По поводу «Бахчисарайского фонтана» остается сделать еще одно замечание. Пушкин был мужествен во всех чувствах своих. Он так же мало способен был к нежничанью и к игре с ощущениями, как, наоборот, легко подчинялся настоящей страсти. Мы знаем, что он советовал людям, близким его сердцу, скорее отделываться от неопределенных томлений души, выходить на прямую дорогу и назначать цель своим стремлениям. То же требование бодрости и силы, которое присущие ему было по натуре, перенес он и на самый язык впоследствии. Всякий согласится, что в «Бахчисарайском фонтане», несмотря на всю его негу, нет ничего изнеженного, вымученного и слабосильного. По случаю перемены одного прилагательного в стихе, казавшегося слишком смелым, Пушкин писал к издателю: «Я не люблю видеть в гордом первобытном языке следы европейского жеманства и французской утонченности; сила и простота более пристали ему: проповедую из внутреннего убеждения, а по привычке – пишу иначе»{162}[120]. Впоследствии он советовал учиться русскому языку у старых московских барынь, которые никогда не заменяют энергических фраз «я была в девках», «лечилась» и т. п. жеманными фразами «я была в девицах», «меня пользовал» и проч. В записках своих он насмешливо советует русским литераторам прислушиваться даже к разговору московских просвирень{163}. Пушкин не замедлил сам представить образцы сжатого и сильного русского слова, которого искал уже с начала своего поприща.
   Нельзя пройти молчанием полемики, возбужденной предисловием кн. Вяземского к поэме. Статья кн. Вяземского под названием «Вместо предисловия. Разговор между Издателем и Классиком с Выборгской стороны или Васильевского острова», помещенная перед поэмой, заключала как бы наперед опровержение всех критик классической партии, имевшей тогда еще у нас сильных представителей[121]. Будто предугадывая возражения их, автор статьи говорил, что настоящее движение поэмы находится в речи, в течении ее рассказа; что в описаниях ее есть поэтическая ясность и определенность и что довольно видеть красивое здание, а не разбирать его остов. Существеннейший отдел статьи, однако, состоял в ее взгляде на романтизм. Автор, видимо, полагал его в соблюдении местных красок, couleur locale[122], тогда сильно прославляемом современными французскими эстетиками.

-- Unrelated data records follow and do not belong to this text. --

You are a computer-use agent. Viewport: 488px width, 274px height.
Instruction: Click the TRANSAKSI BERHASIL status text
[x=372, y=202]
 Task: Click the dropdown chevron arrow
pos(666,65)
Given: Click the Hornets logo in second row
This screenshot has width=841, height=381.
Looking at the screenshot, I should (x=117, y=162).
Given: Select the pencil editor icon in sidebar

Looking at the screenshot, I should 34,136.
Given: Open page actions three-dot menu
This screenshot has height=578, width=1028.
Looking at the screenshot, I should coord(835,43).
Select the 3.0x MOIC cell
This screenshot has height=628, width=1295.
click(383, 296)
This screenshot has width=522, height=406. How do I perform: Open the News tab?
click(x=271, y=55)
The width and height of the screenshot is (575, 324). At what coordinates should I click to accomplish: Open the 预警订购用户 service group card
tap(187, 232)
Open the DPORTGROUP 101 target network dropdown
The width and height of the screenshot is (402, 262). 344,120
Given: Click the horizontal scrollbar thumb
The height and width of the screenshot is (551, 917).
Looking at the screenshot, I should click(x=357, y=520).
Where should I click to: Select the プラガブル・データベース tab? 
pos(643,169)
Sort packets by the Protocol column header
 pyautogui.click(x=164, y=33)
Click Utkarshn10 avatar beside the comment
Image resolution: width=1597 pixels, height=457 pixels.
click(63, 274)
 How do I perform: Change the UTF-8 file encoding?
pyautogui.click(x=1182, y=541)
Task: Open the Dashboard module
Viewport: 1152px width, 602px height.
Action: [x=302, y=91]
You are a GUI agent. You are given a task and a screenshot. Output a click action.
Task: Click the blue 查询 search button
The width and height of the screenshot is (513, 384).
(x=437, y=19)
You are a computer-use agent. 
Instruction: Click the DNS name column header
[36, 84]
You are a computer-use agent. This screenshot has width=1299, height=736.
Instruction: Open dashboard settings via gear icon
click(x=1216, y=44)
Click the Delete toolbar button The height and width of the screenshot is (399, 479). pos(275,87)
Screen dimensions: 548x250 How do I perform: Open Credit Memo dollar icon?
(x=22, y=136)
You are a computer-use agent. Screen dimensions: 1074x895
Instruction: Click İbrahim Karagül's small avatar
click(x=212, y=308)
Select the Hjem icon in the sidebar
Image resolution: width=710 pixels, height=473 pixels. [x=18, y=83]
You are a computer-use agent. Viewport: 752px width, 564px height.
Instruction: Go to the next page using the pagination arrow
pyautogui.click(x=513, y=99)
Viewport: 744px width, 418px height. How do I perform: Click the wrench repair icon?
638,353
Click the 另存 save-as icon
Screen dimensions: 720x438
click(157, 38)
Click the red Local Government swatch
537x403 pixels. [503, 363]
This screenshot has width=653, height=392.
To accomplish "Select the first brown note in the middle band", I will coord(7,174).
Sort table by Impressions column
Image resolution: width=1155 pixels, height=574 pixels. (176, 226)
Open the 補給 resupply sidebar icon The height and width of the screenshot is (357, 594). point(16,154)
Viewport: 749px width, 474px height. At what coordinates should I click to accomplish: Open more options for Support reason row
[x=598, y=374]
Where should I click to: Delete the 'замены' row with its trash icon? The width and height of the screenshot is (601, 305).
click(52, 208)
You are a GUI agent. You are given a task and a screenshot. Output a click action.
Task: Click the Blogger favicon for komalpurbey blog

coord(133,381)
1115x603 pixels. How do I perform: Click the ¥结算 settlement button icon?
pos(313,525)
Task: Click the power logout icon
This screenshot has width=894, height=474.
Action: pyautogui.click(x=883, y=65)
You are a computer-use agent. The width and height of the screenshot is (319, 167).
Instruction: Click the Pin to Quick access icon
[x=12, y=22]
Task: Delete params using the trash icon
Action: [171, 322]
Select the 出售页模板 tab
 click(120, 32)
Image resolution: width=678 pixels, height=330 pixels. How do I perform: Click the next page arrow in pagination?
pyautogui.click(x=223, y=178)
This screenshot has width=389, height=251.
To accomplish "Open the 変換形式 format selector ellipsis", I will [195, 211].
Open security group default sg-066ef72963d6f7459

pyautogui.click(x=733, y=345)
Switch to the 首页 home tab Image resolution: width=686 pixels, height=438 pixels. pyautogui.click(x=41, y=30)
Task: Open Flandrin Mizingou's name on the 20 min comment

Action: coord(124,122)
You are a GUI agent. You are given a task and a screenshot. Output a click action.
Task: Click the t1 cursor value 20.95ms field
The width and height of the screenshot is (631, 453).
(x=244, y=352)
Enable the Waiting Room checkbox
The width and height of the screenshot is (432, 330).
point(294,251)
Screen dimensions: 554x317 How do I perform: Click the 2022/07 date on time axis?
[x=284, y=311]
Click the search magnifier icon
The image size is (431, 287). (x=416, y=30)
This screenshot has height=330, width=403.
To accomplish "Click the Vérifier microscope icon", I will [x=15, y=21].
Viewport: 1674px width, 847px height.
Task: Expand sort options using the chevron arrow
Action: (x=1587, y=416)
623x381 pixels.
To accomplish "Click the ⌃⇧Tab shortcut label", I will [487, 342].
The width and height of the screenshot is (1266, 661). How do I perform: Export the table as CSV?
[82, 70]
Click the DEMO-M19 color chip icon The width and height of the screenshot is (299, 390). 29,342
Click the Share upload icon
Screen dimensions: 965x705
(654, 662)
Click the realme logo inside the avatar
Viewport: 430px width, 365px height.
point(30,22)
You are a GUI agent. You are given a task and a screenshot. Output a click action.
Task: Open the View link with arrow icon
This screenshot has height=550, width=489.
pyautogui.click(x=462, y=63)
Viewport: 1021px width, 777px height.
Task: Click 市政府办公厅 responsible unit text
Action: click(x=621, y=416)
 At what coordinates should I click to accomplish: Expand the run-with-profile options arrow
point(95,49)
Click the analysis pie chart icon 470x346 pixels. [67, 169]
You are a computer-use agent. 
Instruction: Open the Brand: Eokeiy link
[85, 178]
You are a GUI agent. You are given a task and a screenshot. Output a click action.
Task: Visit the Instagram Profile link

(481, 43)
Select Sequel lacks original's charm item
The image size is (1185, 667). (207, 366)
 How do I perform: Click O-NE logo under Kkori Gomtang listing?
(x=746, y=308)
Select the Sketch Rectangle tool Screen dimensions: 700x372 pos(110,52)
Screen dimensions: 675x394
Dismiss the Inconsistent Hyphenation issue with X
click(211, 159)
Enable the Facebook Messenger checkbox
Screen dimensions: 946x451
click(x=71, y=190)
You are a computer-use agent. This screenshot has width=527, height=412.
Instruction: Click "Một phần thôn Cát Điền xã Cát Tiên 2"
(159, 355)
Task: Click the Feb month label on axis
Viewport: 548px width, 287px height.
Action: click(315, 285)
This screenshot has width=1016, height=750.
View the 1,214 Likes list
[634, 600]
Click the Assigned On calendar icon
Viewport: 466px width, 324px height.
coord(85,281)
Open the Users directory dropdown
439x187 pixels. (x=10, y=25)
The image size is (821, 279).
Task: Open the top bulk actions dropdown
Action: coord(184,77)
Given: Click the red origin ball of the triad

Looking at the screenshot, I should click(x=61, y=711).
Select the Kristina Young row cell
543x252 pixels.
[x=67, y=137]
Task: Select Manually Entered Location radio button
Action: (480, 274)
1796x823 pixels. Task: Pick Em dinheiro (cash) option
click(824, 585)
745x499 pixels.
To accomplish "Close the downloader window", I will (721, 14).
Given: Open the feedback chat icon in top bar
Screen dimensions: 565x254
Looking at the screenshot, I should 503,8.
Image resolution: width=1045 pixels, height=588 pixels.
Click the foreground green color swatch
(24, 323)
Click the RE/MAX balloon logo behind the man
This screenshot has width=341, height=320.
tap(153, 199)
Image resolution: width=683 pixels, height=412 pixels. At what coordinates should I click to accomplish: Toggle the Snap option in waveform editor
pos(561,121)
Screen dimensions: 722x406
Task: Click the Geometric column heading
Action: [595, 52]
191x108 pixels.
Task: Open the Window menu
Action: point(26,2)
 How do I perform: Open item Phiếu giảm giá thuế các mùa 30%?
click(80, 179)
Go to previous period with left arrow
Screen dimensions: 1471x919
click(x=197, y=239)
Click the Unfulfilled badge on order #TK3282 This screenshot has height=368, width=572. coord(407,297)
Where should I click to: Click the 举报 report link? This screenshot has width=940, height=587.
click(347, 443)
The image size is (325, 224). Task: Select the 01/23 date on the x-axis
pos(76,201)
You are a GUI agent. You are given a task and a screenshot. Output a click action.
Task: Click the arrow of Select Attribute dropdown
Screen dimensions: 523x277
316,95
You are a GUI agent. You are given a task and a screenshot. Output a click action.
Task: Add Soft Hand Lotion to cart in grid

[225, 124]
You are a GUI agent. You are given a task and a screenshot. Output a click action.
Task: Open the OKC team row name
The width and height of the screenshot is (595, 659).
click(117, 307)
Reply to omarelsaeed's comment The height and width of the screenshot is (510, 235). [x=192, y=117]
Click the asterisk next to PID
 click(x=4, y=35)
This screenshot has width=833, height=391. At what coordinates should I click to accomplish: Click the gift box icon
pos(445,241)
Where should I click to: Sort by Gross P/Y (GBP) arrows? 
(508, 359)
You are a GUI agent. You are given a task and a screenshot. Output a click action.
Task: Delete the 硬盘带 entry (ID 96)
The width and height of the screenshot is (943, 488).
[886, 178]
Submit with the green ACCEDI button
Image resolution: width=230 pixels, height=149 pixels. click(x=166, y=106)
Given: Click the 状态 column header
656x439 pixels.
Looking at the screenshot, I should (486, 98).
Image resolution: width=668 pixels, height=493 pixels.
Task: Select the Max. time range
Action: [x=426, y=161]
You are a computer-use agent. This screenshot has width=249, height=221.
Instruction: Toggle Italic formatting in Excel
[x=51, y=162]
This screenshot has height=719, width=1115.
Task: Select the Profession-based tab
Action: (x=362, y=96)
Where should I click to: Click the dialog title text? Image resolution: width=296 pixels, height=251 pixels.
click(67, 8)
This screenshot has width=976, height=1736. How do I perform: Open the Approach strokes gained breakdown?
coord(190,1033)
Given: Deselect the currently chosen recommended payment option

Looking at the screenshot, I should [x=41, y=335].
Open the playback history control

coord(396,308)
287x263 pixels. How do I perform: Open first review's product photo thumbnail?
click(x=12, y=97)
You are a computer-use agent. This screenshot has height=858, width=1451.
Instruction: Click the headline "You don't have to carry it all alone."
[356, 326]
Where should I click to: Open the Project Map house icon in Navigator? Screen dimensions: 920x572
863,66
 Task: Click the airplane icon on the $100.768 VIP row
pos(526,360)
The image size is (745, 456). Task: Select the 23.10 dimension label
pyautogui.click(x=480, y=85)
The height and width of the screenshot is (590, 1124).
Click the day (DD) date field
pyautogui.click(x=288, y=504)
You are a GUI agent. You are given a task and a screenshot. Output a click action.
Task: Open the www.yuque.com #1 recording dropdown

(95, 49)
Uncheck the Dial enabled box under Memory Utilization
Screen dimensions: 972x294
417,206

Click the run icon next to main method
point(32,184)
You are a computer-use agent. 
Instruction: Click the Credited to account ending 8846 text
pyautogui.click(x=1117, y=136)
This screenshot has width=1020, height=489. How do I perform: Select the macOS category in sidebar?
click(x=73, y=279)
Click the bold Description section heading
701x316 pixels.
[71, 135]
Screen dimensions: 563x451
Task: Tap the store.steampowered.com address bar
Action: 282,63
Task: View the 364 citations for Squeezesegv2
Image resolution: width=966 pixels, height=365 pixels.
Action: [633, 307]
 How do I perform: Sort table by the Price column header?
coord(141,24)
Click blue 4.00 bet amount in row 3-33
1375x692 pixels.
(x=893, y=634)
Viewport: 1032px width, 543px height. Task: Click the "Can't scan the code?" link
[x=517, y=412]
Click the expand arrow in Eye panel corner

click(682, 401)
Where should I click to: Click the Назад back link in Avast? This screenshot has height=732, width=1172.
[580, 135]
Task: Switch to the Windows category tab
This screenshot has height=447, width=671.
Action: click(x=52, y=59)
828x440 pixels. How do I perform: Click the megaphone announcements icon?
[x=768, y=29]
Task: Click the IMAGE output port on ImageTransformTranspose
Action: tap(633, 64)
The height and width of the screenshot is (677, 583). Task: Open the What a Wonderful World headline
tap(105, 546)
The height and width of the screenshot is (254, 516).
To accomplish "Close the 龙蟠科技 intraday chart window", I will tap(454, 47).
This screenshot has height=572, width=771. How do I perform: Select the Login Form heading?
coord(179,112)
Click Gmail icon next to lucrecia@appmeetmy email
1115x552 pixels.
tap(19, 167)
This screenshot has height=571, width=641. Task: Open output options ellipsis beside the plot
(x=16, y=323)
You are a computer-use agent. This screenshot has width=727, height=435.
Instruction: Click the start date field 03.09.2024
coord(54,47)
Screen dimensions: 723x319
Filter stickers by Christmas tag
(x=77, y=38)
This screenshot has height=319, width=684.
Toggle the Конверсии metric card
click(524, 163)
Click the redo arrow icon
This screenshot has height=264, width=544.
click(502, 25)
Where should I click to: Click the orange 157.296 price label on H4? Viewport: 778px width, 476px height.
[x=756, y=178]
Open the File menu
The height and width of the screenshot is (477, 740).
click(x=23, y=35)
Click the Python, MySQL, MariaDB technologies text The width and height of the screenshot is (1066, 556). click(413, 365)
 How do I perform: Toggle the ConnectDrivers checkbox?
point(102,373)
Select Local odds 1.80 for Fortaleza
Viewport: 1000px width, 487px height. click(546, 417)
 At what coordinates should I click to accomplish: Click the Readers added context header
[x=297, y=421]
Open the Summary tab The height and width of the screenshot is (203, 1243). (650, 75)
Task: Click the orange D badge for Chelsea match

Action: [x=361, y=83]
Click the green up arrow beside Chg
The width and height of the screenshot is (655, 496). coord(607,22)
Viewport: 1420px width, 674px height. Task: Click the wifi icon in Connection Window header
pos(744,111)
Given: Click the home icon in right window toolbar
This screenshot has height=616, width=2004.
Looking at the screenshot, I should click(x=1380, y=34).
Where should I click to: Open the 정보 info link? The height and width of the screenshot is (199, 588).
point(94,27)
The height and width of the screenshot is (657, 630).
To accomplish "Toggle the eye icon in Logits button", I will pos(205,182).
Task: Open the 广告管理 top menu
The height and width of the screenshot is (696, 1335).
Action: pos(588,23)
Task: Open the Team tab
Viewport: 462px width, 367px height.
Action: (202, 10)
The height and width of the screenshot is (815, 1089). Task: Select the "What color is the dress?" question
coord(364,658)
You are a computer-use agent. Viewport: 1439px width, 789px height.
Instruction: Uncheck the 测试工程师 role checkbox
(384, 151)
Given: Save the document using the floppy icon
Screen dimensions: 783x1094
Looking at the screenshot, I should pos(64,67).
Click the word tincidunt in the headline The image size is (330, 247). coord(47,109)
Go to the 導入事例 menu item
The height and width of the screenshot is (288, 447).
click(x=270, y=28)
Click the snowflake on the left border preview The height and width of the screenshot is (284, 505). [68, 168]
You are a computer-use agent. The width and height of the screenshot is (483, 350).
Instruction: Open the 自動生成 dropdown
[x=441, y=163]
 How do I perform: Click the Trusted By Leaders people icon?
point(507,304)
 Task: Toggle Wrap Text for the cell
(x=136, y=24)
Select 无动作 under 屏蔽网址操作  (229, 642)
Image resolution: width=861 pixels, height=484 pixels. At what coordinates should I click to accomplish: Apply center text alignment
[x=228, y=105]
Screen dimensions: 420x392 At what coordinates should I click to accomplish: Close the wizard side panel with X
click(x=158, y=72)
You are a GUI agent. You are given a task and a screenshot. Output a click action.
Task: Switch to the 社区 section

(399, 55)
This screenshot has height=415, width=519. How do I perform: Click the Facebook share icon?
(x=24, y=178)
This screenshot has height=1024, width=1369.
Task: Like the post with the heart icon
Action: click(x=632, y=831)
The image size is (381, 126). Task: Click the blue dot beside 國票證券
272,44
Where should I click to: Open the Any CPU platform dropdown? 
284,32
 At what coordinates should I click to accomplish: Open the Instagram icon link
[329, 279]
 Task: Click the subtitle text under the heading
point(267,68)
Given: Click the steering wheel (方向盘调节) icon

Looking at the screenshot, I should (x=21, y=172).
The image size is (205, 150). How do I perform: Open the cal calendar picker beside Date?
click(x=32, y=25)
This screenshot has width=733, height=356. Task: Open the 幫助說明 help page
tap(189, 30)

   «Отпечаток народности, местности, – говорил издатель поэмы от своего лица в статье, – вот что составляет, может быть, главное, существеннейшее достоинство древних и утверждает их права на внимание потомства. Глубокомысленный Миллер недаром во «Всеобщей истории» своей указал на Катулла в числе источников и упомянул о нем в характеристике того времени». Выслушав замечание антиромантика, что таким образом, пожалуй, и Омер с Виргилием попадут в романтики, издатель поэмы отвечает еще решительнее: «Назовите их как хотите, но нет сомнения, что Омер, Гораций, Эсхил имеют гораздо более сходства и соотношений с главами романтической школы, нежели с своими холодными рабскими последователями, кои силятся быть греками и римлянами задним числом». Несколько сжатое изложение сообщило этой мысли, в сущности справедливой, вид софизма, но уже действительный софизм представляло другое положение автора, особенно возбудившее распрю. Он говорил именно, что появление романтизма в нашей литературе связывается с Ломоносовым, который брал свои образцы у германцев, отчего поэзия романтическая нам должна быть так же сродна, как поэзия Ломоносова или Хераскова. По поводу всех этих положений, выраженных весьма остроумно и отчасти резко, возгорелся сильный спор. «Вестник Европы» (1824, № 4 и 8) напечатал другой разговор, уже между Классиком и Издателем «Бахчисарайского фонтана»{164}, где сильно опровергал теоретические афоризмы последнего, а автор разбираемой статьи возражал ему в «Дамском журнале» с энергией и ловкостию, которые еще у многих свежи в памяти{165}. Границы нашей биографии не позволяют рассказать весь ход этой борьбы, весьма любопытной, которая держала в напряженной внимании всю публику, еще занимавшуюся тогда явлениями отечественной словесности, и вовлекла наконец в полемику самого Пушкина[123]. Вот что писал он из Одессы в журнал «Сын отечества» (1824, № XVIII), откуда извлекаем прилагаемый документ:
 
   «В течение последних четырех лет мне случалось быть предметом журнальных замечаний. Часто несправедливые, часто непристойные, иные не заслуживали никакого внимания, на другие издали отвечать было невозможно. Оправдания оскорбленного авторского самолюбия не могли быть занимательны для публики; я молча предполагал исправить в новом издании недостатки, указанные мне каким бы то ни было образом, и с живейшею благодарностию читал изредка лестные похвалы и одобрения, чувствуя, что не одно, довольно слабое, достоинство моих стихотворений давало повод благородному изъявлению снисходительности и дружелюбия.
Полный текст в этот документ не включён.